US Central Command said strikes were launched against 13 targets in 36 locations in Houthi-controlled Yemen, where most of Yemen’s population lives. Houthi military spokesman Yahya Sarea reported 48 strikes in multiple governorates, including Sanaa, Hodeidah, Taiz, al-Bayda, Hajjah, and Saada.
CENTCOM claimed the strikes hit “multiple underground storage facilities, command and control, missile systems, UAV storage and operations sites, radars, and helicopters.” The command said the bombing was supported by Australia, Bahrain, Canada, Denmark, the Netherlands, and New Zealand.
A few hours later, CENTCOM said it launched another strike against a Houthi anti-ship missile. On Sunday, the command said it launched two rounds of strikes against Houthi anti-ship missiles, bringing the total US rounds of bombings in Yemen to 18 since January 12.
President Biden’s new war against the Houthis has dramatically escalated tensions as the Houthis are now targeting American and British commercial shipping.
Sarea reaffirmed that the US and British attacks will not stop the Houthis from targeting Israel-linked commercial shipping to support Gaza. Before Biden began bombing the Houthis, the group made it clear the only way its attacks on Israeli shipping would stop was if the slaughter in Gaza was brought to an end.
“These attacks will not deter us from our moral, religious and humanitarian stance in support of the steadfast Palestinian people in the Gaza Strip, and will not pass without response and punishment,” Sarea wrote on X.

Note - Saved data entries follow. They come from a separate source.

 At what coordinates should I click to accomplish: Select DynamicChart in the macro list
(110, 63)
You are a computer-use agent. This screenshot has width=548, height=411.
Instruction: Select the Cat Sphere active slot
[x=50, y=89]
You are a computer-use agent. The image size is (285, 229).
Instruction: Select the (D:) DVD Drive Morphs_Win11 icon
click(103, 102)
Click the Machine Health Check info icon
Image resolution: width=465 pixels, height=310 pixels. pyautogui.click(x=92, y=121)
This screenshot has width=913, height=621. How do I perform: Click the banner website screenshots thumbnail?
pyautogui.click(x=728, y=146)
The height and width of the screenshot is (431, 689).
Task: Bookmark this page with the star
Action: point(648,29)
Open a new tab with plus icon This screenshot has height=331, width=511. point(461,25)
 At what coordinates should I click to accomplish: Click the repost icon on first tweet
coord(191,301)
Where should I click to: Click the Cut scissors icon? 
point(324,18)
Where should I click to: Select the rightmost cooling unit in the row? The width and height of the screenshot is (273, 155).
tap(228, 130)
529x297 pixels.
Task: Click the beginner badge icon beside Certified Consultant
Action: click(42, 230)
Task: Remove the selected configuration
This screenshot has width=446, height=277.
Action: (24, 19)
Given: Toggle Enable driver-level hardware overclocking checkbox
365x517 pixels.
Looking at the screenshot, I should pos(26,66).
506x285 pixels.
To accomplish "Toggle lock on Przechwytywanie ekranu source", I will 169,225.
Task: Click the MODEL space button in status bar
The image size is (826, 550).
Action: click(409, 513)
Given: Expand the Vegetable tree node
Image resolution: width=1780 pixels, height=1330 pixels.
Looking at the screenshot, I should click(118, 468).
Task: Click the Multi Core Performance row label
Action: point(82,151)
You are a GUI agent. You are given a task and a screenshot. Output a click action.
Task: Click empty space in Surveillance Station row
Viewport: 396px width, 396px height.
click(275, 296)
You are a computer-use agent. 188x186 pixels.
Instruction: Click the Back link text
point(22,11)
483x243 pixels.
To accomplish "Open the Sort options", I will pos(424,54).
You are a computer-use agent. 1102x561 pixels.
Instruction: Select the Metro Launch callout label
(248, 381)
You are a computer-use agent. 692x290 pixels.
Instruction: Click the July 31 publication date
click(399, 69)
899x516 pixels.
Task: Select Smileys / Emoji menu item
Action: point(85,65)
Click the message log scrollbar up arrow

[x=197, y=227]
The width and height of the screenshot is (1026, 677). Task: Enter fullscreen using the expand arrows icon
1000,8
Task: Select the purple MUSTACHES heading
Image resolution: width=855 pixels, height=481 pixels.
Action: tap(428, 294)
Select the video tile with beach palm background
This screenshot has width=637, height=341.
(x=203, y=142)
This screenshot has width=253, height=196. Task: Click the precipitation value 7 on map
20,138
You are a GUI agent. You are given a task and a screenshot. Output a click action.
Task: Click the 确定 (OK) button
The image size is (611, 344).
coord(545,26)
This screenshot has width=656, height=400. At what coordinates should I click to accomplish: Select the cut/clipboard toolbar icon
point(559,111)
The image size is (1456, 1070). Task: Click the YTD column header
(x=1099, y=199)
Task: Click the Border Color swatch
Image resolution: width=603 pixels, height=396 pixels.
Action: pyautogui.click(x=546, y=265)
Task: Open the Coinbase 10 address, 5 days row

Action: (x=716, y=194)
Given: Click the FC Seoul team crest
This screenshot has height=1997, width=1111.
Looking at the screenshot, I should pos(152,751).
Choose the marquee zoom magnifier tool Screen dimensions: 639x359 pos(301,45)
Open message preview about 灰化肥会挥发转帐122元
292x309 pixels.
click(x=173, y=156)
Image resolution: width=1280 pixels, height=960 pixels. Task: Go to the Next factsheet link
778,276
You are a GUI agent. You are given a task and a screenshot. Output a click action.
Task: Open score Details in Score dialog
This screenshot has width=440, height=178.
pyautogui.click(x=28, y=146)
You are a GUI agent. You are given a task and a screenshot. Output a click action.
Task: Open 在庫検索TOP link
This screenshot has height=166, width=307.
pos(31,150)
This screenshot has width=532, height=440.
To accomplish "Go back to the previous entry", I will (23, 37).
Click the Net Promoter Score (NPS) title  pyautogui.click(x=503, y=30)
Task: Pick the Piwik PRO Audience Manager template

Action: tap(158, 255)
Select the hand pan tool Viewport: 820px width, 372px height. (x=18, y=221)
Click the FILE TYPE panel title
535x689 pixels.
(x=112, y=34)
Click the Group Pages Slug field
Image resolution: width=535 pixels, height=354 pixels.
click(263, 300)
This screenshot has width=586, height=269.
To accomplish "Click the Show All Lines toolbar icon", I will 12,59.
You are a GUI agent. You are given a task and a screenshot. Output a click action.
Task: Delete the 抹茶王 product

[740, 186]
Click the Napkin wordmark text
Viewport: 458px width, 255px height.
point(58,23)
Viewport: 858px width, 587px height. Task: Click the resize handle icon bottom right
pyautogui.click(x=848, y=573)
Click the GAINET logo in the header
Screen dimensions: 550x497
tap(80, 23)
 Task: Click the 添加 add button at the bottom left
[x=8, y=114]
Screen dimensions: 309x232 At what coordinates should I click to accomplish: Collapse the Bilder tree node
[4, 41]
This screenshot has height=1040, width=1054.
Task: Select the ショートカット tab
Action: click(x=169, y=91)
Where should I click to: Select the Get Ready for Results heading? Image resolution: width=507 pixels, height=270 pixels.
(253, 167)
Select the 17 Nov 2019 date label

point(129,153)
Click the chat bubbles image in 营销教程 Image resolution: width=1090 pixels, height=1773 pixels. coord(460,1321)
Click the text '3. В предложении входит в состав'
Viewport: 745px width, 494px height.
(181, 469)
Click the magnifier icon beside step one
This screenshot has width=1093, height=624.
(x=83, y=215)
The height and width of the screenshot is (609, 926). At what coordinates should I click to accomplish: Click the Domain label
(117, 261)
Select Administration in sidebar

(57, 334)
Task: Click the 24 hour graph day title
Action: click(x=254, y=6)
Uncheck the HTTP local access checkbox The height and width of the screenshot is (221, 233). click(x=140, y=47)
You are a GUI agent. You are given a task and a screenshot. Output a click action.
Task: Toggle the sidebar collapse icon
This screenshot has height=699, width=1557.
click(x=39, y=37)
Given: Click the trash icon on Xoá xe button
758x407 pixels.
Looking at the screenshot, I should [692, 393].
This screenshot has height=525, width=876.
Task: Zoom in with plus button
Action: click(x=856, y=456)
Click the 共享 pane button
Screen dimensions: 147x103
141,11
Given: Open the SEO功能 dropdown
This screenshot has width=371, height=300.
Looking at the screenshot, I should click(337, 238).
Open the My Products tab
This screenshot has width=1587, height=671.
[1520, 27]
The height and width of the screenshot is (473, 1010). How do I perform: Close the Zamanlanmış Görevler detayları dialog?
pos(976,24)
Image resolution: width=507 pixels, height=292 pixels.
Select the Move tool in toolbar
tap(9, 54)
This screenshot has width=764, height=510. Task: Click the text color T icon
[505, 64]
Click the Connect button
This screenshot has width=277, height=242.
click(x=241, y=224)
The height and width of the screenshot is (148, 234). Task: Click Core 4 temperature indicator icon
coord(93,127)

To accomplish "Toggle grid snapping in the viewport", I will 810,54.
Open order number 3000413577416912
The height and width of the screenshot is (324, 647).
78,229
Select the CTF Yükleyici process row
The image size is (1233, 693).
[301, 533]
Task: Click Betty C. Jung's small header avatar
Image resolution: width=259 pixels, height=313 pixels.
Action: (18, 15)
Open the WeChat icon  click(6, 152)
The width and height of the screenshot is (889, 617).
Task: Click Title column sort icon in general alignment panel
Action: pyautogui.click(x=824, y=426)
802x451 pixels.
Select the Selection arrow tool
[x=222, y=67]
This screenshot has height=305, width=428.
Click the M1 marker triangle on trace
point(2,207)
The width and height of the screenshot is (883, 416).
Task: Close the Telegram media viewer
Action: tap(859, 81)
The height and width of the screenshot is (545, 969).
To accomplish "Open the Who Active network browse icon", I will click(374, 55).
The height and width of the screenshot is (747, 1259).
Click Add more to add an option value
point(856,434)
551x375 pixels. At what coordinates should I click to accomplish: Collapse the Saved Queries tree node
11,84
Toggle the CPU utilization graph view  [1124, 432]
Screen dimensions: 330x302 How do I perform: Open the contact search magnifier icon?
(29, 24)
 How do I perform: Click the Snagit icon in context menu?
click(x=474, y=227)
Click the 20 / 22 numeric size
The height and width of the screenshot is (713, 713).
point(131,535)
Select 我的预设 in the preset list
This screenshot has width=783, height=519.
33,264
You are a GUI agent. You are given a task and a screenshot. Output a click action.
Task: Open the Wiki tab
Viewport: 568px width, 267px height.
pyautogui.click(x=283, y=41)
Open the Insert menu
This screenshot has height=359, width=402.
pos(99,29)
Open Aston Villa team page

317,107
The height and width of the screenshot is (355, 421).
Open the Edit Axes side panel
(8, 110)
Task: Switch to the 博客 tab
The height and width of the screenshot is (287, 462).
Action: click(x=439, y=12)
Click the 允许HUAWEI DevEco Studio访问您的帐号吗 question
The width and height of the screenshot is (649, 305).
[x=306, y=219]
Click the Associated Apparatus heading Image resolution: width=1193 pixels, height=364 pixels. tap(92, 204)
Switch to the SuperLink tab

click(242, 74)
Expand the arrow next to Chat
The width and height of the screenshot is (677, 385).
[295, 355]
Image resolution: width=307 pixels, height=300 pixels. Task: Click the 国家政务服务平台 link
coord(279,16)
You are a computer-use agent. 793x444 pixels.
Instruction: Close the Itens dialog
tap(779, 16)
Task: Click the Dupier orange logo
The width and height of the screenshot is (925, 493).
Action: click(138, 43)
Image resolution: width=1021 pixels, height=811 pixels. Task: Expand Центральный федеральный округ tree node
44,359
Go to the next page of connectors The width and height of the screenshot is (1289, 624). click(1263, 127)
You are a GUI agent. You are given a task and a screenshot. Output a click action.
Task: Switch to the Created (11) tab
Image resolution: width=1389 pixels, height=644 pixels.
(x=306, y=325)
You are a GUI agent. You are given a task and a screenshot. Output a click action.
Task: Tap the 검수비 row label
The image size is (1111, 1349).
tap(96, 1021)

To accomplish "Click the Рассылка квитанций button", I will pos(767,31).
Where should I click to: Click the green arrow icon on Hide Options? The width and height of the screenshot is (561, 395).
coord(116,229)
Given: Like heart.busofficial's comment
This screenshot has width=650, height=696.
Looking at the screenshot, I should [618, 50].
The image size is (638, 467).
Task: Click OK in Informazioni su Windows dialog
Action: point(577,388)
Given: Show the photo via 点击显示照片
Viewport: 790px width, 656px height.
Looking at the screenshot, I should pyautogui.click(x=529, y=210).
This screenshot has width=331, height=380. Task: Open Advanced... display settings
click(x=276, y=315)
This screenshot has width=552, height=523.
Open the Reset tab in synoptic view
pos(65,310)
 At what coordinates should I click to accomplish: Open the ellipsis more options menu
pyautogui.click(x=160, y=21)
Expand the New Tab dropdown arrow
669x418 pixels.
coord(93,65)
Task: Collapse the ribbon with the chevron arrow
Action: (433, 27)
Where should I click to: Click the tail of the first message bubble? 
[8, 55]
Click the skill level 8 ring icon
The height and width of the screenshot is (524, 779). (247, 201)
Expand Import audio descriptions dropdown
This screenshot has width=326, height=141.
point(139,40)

The US backed a Saudi/UAE-led coalition against the Houthis in a brutal war that killed 377,000 people between 2015 and 2022. During that time, the Houthis only became a more formidable fighting force and developed missile and drone technology that gave them the ability to hit Saudi oil infrastructure. A ceasefire between the Saudis and Houthis has held relatively well since April 2022, but the new US bombing campaign threatens the fragile truce.